+++ Gegebenes Material +++

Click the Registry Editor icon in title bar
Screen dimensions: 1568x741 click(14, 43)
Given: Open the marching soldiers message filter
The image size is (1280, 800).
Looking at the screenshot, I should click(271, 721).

+++

**Aufgabenstellung**. Schreib das gesamte Material noch einmal ab und tausche dabei "title bar" gegen "status bar". Alles andere bleibt unverändert.

**Lösung**.
Click the Registry Editor icon in status bar
Screen dimensions: 1568x741 click(14, 43)
Given: Open the marching soldiers message filter
The image size is (1280, 800).
Looking at the screenshot, I should click(271, 721).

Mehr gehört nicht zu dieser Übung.